One of the lessons that we can learn from the COVID-pandemic is that Christians need to unlearn being churchgoers and to learn being disciples of Jesus. We need to live the Great Commission as well as the Great Commandment. A Christianity Today article that caught my attention told the story of how the pandemic sharpened the focus of a Nazarene church on loving their neighbor. Loving our neighbor, however, involves more than meeting their physical needs. We must also meet their spiritual needs. Meeting their physical needs may be the easiest task. Meeting their spiritual needs may be more challenging. We can fill people’s bellies, but we cannot fill their souls. Only God can fill them with himself.

God uses us as a means of his grace. God uses our words and our actions to point to Jesus. They show that Jesus can make a difference in someone’s life. They show that following Jesus is worthwhile. While we cannot open someone’s heart and mind to God’s grace, God himself can use our words and actions to open them. We cannot love people into God’s kingdom. God, however, can use our loving witness to draw them into the kingdom.

While gathering with our fellow Christians to sing God’s praises, to hear God’s Word, to pray for the church and the world, and to share the Lord’s Supper are a part of being a disciple of Jesus, they are not the whole of it. We need to disabuse ourselves of the idea that churchgoing and discipleship are one and the same. They are not. We also need to disabuse ourselves of the idea that singing God’s praise at our gatherings is the entirety of worship. It is not. Discipleship and worship are inseparably linked. When we devote our lives to obeying Jesus’ teaching and following his example, we recognize and honor God. We show our love for the Father by keeping the words of the Son, the words that the Son heard from the Father, the words the Father gave him.

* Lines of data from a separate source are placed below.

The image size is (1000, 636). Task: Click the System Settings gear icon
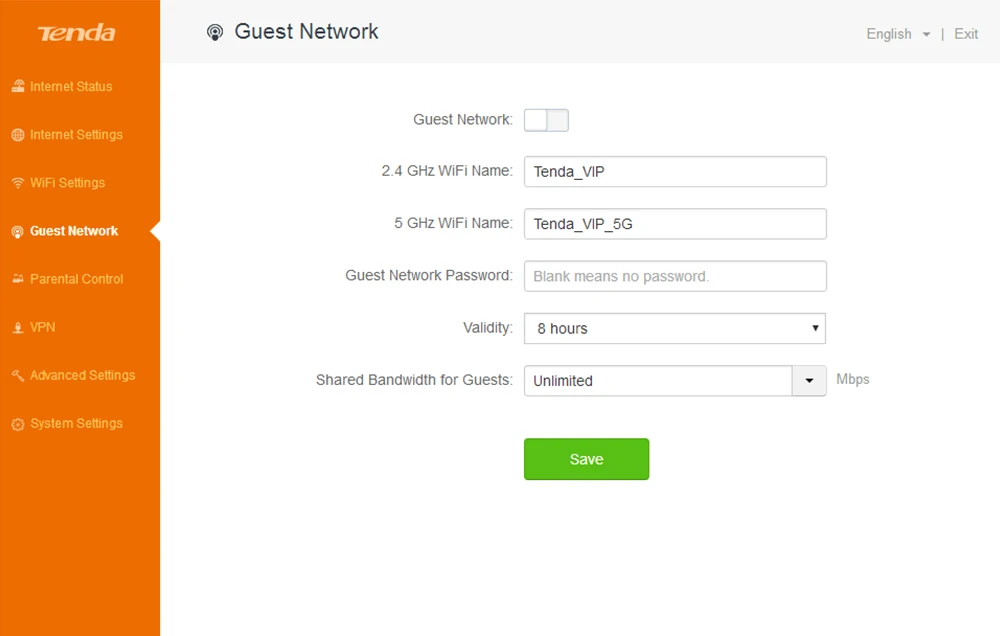click(18, 424)
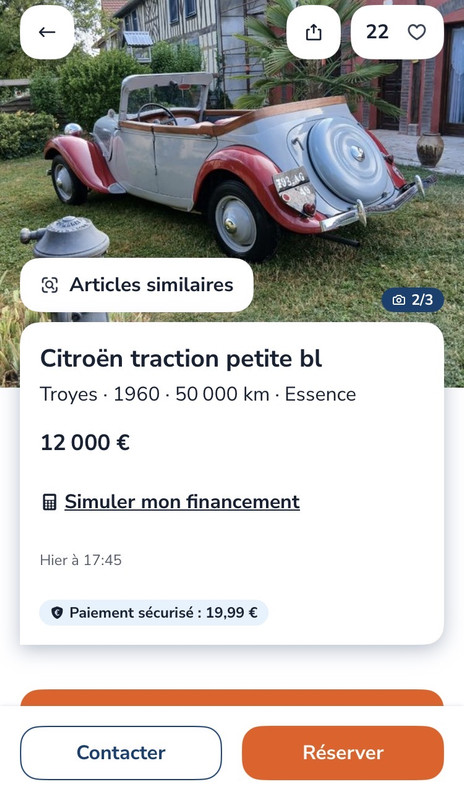Viewport: 464px width, 800px height.
Task: Tap the calculator icon beside financing
Action: pos(49,502)
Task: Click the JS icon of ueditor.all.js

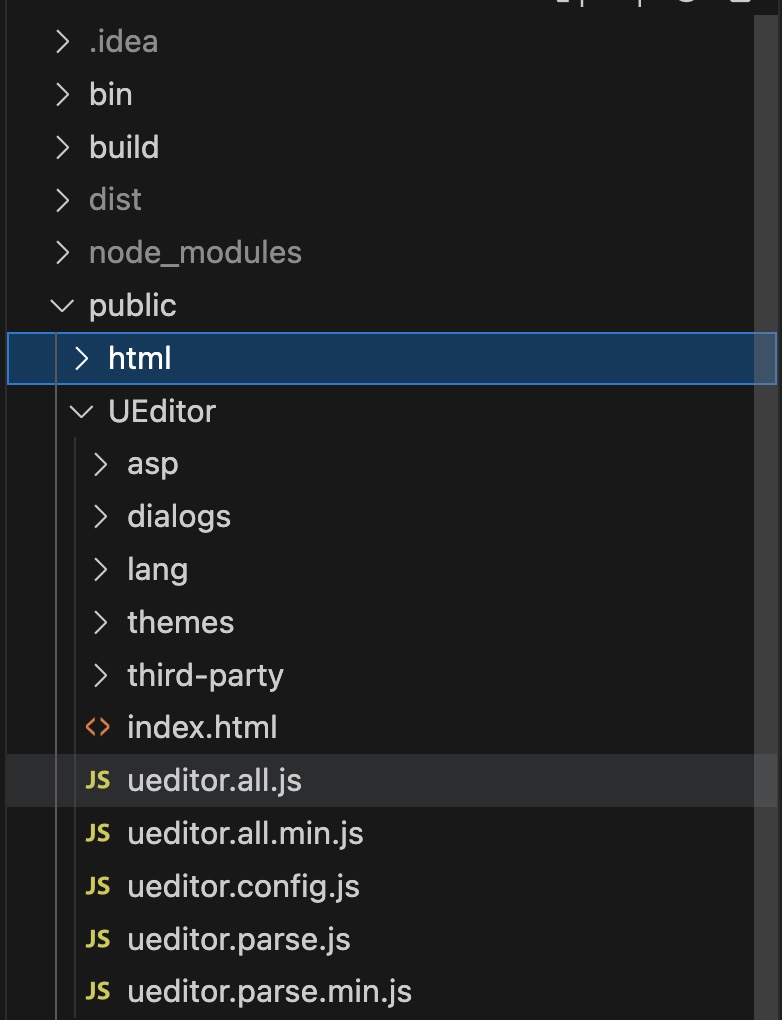Action: (x=98, y=780)
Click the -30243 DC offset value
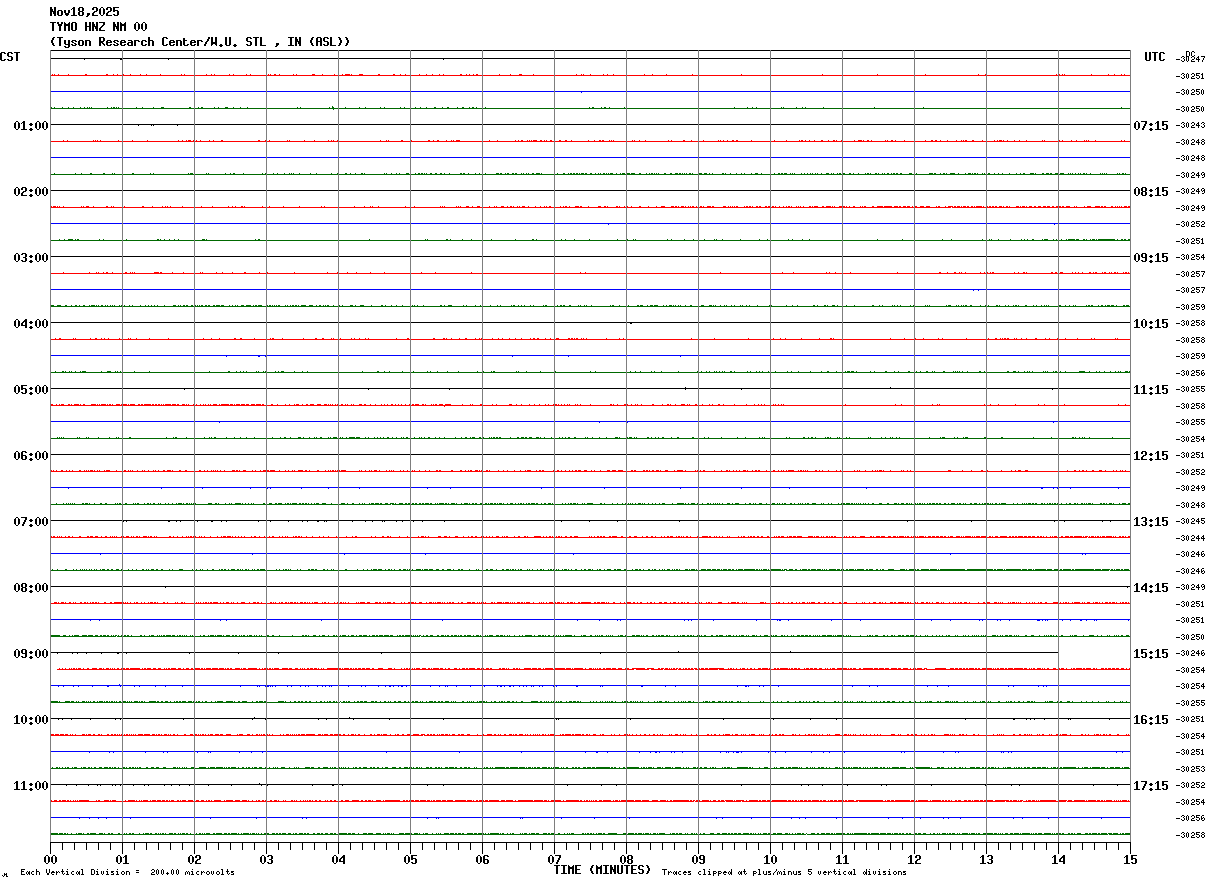The height and width of the screenshot is (886, 1210). [1191, 125]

We show our love for God by obeying God’s command to listen to Jesus and to act on what he taught.

Singing God’s praises and then paying no heed to what Jesus said or to the example he set is not showing our love of God. We are doing what the Pharisees and scribes did. They chose to do what they believed would make them look righteous in the eyes of their fellow Jews and would win the praise and plaudits of their fellow Jews but ignored what mattered most to God, that they should be merciful as God himself was merciful.

We do not love God with every atom of our being if we do not love our neighbor as ourselves. Those to who we are neighbor are not just the members of our tribe. They are people who do not look like us. They do not speak like us. They do vote like us. They not value what we value. They may be people whom we secretly despise or openly hate. They are, however, our neighbors.

How we act toward these people is not only a test of our discipleship but also is a measure of our love of God, a measure of our love of the Son whom God gave out of his love for his creation. We cannot say that we love God and then reject those for whose salvation the Son humbled himself and became a human being like ourselves.

I am not talking about conservative Christianity. I am not talking about progressive Christianity. I am not talking about the “Anglican Way.” I am talking about God’s way—Jesus’ way. I am talking about what Matthew 28: 19-20 means when it says, “teaching them to obey everything that I have commanded you.” We do not teach them by haranguing them from a pulpit or lecturing them in a classroom. We teach them by doing what Jesus commanded and modeling what it is to be a true disciple of our Lord. I am not saying that there should not be any verbal instruction but what will have the most lasting effect will be seeing others walking as disciples of Jesus and walking as Jesus’ disciples themselves.